EXERCISES TO COMPLETE:
[1] Transcribe the passage of the Emma Pask biography between "Emma Pask (born" and "Kirrawee High School.", inclusive.
[2] According to the Emma Pask biography, where did Pask grow up?

[[ EXCERPT PROVIDED, beginning ]]

Australian jazz singer (born 1977)

Emma Pask (born 1977) is an Australian jazz vocalist. She is best known for her work with big bands and her continuing collaboration with virtuoso James Morrison.

==Early life==
Pask grew up in Como, a suburb of Sydney. She attended Como Public School and Kirrawee High School.

While singing with her high school band at 14, Pask was discovered by Morrison at a school performance in 1994 at 16. From then on, she has been the vocal feature of Morrison's bands. She also has a background in acting. In 1995, she undertook a one-year part-time course at the National Institute of Dramatic Art young actor's studio.

She performed for the late Diana, Princess of Wales, Princess Mary of Denmark and in 2006 she had the honour of singing at the wedding of Keith Urban and Nicole Kidman.

[[ EXCERPT PROVIDED, end ]]
[[ STUDY MATERIAL, beginning ]]

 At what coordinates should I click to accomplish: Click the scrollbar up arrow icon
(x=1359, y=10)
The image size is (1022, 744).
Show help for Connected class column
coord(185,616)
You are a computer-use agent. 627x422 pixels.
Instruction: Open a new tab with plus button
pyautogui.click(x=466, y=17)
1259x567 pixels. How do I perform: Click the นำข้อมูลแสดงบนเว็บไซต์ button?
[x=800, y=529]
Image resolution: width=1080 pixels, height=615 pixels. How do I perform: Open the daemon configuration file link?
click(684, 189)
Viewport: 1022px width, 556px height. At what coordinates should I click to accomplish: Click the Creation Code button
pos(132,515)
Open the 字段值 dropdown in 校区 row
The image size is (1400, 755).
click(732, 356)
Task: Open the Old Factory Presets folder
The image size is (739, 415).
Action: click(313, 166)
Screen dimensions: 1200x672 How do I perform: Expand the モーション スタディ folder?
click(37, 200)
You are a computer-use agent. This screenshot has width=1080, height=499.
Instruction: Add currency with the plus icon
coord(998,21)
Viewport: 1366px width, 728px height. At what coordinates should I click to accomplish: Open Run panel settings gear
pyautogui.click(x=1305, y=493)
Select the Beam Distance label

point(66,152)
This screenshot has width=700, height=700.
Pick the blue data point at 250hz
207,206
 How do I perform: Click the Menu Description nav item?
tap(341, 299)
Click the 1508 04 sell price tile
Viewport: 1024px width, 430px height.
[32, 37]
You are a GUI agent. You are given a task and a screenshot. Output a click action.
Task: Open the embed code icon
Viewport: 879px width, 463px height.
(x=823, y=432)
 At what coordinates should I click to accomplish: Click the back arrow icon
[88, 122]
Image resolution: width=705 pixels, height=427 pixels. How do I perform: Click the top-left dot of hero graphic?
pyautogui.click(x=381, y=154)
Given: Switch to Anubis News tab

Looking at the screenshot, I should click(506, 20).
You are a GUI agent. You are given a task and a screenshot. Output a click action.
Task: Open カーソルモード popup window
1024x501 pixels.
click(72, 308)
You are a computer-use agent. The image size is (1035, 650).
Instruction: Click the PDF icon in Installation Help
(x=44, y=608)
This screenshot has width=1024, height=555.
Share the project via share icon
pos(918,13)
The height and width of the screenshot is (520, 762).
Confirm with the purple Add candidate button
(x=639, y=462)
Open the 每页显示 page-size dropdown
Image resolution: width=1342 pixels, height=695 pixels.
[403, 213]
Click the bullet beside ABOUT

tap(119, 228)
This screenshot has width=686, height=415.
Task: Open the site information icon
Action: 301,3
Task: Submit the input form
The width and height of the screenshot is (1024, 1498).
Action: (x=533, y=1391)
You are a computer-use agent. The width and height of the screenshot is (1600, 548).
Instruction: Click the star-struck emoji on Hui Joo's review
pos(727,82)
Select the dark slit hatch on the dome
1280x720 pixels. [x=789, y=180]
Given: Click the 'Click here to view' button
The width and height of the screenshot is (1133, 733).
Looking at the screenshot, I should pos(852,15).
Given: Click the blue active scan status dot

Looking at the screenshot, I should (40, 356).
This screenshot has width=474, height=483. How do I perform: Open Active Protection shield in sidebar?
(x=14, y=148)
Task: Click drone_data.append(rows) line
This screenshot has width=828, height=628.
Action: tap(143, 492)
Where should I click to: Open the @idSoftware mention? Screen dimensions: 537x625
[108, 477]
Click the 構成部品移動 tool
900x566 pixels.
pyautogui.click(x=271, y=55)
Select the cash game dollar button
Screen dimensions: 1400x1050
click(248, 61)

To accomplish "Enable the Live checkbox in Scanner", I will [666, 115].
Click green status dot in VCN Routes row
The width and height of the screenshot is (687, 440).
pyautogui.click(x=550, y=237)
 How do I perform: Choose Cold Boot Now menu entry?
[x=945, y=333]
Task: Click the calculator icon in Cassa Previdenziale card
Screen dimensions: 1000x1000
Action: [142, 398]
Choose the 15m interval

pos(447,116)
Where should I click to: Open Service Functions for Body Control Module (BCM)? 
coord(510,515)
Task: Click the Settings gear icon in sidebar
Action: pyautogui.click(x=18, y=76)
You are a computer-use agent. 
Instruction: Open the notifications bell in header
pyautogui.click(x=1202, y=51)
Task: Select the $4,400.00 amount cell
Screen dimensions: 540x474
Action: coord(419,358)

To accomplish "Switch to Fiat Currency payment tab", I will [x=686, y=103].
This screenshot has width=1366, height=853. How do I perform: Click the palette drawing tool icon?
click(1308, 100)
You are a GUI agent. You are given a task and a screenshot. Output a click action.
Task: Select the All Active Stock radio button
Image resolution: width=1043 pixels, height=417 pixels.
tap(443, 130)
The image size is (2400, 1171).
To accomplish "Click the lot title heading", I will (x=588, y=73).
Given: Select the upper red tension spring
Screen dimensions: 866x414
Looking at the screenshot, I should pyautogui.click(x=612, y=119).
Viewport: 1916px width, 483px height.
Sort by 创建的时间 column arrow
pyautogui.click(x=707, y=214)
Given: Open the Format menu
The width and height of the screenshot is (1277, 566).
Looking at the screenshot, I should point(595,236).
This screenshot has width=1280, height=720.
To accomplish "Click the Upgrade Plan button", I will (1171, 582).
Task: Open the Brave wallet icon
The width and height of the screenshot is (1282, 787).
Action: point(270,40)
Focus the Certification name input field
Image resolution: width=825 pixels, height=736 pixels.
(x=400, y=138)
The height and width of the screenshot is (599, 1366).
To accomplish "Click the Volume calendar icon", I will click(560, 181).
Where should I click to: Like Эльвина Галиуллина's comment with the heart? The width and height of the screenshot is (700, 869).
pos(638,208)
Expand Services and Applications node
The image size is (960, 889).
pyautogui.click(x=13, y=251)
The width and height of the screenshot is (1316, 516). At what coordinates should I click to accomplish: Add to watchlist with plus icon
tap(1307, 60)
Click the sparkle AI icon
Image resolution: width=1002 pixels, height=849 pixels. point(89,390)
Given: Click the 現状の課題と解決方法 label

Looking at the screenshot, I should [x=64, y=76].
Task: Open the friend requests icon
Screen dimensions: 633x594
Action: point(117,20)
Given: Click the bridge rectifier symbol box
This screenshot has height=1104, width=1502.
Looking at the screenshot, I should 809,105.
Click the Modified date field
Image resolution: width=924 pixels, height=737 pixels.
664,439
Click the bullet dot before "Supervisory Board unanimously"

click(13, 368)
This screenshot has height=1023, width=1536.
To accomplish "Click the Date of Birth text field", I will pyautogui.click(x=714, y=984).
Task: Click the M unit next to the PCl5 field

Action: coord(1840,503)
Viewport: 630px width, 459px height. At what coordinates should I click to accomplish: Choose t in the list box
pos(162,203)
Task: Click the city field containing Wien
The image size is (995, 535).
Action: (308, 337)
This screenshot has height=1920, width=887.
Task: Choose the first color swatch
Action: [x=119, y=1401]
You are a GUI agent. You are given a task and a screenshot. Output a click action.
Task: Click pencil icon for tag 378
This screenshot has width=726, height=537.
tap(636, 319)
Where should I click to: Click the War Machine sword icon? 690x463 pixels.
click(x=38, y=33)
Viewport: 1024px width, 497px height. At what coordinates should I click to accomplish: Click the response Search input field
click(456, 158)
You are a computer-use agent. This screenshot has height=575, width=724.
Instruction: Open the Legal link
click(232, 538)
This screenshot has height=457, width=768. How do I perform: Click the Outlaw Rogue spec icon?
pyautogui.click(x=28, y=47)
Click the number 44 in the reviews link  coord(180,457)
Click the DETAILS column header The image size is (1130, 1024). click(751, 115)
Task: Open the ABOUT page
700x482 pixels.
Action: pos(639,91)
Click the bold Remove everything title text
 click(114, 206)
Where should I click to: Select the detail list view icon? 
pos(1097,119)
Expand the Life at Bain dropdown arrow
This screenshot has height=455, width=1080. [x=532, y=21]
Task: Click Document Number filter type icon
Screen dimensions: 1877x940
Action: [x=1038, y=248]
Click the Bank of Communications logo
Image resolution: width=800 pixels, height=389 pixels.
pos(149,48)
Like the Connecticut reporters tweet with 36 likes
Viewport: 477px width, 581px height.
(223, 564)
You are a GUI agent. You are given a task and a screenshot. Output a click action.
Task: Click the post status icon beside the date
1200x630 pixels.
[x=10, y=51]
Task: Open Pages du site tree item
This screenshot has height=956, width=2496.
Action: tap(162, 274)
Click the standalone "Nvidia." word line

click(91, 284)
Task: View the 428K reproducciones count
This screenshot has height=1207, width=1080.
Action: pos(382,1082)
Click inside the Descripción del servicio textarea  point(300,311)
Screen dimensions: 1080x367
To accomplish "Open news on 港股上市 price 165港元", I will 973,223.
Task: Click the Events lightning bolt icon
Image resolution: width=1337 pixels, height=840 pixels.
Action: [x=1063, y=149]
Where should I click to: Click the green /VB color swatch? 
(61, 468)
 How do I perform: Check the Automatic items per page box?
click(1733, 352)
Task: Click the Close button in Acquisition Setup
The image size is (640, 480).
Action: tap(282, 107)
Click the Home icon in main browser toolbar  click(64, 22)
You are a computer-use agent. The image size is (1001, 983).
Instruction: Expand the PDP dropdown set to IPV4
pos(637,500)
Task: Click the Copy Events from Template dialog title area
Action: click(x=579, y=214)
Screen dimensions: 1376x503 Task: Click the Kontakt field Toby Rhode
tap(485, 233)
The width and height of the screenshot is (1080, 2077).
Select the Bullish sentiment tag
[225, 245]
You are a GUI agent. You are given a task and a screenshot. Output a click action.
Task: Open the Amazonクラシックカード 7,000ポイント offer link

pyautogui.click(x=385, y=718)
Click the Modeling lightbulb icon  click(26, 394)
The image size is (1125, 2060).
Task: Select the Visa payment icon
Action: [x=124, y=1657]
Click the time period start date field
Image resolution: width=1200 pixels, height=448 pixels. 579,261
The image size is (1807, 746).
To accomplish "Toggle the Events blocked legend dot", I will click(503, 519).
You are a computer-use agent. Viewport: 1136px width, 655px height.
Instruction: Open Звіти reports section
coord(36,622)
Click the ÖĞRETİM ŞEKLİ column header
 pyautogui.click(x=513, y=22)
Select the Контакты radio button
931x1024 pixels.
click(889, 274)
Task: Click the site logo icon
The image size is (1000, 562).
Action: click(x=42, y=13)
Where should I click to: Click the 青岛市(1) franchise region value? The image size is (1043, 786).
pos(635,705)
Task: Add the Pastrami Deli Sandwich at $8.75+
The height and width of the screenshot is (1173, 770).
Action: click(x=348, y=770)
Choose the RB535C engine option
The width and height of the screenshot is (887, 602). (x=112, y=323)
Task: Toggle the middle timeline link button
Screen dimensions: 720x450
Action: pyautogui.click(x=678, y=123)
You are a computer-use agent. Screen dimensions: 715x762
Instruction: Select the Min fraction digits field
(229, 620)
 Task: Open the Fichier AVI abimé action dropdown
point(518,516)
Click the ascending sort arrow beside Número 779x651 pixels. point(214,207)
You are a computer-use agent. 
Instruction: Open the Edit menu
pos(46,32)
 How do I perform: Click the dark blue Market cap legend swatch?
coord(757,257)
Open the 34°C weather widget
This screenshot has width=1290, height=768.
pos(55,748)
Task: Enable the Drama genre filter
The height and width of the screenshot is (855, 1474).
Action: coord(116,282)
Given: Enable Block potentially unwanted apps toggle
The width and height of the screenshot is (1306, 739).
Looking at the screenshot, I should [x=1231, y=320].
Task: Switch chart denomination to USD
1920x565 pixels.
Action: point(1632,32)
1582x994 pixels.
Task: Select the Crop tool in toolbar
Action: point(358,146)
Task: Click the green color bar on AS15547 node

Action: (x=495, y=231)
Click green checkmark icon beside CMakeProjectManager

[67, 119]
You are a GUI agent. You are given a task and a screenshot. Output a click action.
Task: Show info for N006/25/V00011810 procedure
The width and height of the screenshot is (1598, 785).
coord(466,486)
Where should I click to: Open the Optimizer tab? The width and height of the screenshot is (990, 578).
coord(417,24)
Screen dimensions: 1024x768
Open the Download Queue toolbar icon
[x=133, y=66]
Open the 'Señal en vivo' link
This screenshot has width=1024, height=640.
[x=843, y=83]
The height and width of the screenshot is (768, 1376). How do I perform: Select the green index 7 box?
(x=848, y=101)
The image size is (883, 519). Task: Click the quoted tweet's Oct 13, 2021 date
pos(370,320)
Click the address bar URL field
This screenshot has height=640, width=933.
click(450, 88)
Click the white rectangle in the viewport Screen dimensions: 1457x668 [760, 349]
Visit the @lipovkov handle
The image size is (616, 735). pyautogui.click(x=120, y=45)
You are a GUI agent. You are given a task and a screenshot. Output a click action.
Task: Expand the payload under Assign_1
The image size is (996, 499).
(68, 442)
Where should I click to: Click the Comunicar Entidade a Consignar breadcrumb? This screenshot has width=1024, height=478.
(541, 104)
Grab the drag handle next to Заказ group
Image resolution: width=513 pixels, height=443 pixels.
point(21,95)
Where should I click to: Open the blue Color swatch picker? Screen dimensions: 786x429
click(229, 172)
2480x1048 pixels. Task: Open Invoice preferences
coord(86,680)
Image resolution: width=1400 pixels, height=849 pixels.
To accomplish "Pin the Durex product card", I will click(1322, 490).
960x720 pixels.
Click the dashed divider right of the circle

[[ STUDY MATERIAL, end ]]

TASK-BY-TASK RESULTS:
[1]
Emma Pask (born 1977) is an Australian jazz vocalist. She is best known for her work with big bands and her continuing collaboration with virtuoso James Morrison.

==Early life==
Pask grew up in Como, a suburb of Sydney. She attended Como Public School and Kirrawee High School.

[2] Pask grew up in Como, a suburb of Sydney.